Stored items:
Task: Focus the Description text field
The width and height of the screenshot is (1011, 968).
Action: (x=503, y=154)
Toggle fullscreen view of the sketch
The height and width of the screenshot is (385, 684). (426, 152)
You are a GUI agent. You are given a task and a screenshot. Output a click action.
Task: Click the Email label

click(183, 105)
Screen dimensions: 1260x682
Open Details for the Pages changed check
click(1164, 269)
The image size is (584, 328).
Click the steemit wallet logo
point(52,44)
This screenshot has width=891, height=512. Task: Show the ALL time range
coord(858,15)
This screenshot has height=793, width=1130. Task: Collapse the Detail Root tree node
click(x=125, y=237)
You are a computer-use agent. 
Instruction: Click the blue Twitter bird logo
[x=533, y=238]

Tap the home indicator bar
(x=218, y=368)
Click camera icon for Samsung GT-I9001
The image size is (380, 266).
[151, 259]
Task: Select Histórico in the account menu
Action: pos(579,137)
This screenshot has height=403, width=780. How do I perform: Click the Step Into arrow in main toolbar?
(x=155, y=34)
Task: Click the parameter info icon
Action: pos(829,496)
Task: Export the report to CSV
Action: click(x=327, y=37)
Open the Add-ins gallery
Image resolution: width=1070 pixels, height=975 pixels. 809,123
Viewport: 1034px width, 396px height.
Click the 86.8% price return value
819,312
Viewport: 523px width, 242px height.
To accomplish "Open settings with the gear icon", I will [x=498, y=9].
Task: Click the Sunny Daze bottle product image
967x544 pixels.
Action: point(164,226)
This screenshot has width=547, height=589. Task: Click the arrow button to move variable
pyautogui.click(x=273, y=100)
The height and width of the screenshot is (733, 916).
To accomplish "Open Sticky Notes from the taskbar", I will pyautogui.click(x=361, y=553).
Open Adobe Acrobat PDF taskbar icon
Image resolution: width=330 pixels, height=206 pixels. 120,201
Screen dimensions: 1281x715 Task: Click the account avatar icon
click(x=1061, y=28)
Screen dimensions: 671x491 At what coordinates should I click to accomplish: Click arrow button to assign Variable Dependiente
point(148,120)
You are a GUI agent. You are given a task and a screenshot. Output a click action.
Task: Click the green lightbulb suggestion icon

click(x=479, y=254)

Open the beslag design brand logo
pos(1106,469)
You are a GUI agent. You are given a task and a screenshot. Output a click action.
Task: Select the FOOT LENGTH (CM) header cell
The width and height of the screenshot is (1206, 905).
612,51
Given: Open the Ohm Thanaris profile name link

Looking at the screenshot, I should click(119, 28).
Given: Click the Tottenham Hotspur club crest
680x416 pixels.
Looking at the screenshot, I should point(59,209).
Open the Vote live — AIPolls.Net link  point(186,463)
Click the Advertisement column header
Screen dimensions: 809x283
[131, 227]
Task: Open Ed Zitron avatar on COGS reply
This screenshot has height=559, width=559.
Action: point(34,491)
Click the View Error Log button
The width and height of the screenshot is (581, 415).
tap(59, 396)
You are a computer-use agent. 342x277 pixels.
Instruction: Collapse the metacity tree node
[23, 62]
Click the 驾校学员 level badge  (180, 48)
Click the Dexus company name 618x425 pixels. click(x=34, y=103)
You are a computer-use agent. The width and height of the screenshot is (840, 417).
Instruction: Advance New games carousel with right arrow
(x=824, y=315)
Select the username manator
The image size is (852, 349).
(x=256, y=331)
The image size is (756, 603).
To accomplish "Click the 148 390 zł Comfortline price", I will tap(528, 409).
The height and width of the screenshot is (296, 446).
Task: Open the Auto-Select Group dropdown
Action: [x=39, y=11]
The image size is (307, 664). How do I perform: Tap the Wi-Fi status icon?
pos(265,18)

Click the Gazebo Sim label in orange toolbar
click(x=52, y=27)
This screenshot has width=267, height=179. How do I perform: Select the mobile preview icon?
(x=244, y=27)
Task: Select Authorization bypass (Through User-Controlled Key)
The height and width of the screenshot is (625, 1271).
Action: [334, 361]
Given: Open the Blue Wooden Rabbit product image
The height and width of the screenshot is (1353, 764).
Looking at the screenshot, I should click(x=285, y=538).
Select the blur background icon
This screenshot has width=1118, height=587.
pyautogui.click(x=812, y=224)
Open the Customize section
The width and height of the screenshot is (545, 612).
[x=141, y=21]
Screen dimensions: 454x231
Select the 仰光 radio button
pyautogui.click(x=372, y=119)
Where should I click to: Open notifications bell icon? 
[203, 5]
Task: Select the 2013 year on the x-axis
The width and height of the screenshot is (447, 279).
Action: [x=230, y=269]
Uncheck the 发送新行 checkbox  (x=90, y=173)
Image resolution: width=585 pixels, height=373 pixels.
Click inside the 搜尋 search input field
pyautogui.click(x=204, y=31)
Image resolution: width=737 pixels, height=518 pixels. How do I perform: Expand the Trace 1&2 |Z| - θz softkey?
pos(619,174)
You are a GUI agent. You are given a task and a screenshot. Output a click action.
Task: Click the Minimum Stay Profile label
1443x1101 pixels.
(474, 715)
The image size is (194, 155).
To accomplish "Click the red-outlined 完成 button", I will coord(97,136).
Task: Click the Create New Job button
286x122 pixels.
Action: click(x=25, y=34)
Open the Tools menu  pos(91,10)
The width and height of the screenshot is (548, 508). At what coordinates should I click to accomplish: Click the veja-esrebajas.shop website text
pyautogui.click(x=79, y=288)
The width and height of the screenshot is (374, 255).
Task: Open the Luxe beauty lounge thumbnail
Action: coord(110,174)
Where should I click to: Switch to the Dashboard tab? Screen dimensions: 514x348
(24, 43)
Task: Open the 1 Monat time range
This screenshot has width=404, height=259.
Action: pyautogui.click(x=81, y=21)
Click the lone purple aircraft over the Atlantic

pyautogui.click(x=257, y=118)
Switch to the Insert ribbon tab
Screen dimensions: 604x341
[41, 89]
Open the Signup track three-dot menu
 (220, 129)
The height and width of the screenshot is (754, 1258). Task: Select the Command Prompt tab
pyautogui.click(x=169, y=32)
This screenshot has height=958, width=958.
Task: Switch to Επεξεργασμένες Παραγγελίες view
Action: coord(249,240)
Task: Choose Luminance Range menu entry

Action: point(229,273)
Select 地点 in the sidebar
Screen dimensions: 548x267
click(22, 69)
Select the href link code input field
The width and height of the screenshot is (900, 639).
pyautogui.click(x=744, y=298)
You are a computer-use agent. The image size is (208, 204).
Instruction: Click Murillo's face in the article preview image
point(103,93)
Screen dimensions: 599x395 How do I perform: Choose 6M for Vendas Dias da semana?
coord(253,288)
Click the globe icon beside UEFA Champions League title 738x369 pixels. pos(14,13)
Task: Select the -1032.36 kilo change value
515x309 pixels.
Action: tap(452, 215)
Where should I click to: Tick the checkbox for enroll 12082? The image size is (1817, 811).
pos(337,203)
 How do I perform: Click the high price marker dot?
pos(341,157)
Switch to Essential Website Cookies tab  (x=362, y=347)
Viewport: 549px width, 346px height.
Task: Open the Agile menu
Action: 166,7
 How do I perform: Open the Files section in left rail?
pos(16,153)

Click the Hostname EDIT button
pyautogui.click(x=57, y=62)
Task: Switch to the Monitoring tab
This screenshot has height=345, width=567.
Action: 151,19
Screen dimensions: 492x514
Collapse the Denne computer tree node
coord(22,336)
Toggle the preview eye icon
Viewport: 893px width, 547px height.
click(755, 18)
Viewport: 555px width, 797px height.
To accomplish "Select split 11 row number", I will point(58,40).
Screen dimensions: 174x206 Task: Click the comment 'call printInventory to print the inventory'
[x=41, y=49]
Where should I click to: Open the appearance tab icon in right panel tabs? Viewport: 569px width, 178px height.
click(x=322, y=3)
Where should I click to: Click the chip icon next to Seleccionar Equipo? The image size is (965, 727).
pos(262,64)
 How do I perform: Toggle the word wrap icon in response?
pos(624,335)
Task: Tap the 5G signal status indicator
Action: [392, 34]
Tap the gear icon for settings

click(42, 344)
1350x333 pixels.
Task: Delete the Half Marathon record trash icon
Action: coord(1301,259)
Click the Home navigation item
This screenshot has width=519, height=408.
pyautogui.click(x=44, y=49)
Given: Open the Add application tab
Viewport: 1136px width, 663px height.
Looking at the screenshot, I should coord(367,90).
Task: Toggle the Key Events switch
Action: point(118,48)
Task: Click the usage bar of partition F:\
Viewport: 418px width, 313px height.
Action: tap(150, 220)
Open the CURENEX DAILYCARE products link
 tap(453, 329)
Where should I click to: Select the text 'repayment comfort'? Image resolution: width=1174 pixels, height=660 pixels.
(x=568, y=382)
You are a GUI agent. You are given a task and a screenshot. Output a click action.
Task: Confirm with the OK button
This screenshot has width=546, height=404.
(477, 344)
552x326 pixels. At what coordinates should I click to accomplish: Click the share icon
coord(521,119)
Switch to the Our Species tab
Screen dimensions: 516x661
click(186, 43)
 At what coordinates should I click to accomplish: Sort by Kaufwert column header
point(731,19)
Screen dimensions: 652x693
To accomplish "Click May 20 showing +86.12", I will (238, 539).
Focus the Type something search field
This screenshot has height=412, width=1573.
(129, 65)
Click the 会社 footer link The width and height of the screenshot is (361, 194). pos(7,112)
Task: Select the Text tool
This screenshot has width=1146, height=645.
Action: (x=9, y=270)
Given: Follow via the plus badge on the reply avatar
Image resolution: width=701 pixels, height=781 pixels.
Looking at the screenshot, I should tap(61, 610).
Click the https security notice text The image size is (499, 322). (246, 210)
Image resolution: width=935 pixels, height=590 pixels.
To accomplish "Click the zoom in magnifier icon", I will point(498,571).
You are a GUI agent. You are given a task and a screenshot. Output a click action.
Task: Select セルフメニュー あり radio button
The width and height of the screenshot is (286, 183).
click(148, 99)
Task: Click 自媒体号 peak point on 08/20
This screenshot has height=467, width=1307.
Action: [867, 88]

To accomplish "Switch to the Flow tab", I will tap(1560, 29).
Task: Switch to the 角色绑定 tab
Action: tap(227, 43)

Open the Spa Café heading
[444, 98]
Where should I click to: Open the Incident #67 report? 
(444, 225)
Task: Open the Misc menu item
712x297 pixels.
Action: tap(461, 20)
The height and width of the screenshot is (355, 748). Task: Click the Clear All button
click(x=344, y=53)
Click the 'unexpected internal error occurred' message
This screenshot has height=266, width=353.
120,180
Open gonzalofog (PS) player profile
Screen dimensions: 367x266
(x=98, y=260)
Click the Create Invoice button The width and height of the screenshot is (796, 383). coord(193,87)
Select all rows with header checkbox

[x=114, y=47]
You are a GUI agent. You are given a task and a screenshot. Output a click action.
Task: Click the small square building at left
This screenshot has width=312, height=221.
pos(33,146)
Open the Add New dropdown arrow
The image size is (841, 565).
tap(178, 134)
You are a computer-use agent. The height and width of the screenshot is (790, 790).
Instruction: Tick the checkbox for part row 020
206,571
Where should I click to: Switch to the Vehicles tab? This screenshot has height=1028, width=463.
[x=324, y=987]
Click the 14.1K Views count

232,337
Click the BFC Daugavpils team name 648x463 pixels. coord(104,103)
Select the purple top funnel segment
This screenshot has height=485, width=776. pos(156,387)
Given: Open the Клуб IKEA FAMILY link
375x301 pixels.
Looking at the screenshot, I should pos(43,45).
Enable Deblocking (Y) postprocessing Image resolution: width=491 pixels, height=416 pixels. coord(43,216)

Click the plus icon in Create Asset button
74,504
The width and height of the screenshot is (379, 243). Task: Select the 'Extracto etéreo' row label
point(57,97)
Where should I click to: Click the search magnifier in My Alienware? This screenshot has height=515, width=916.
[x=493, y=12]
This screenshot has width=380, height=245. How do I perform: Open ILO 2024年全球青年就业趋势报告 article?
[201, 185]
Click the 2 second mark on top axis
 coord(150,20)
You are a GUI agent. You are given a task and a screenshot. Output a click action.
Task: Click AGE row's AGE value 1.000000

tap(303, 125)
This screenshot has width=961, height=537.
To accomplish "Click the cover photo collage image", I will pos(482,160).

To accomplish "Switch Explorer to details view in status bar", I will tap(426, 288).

PROBLEM TO SOLVE: Find the line with "Click the Gazebo Sim label in orange toolbar" in the entries above. Retype it and each line after it, exactly, through the line with "Task: Select Authorization", and stop there.

WRITTEN RESPONSE:
Click the Gazebo Sim label in orange toolbar
click(x=52, y=27)
This screenshot has width=267, height=179. How do I perform: Select the mobile preview icon?
(x=244, y=27)
Task: Select Authorization bypass (Through User-Controlled Key)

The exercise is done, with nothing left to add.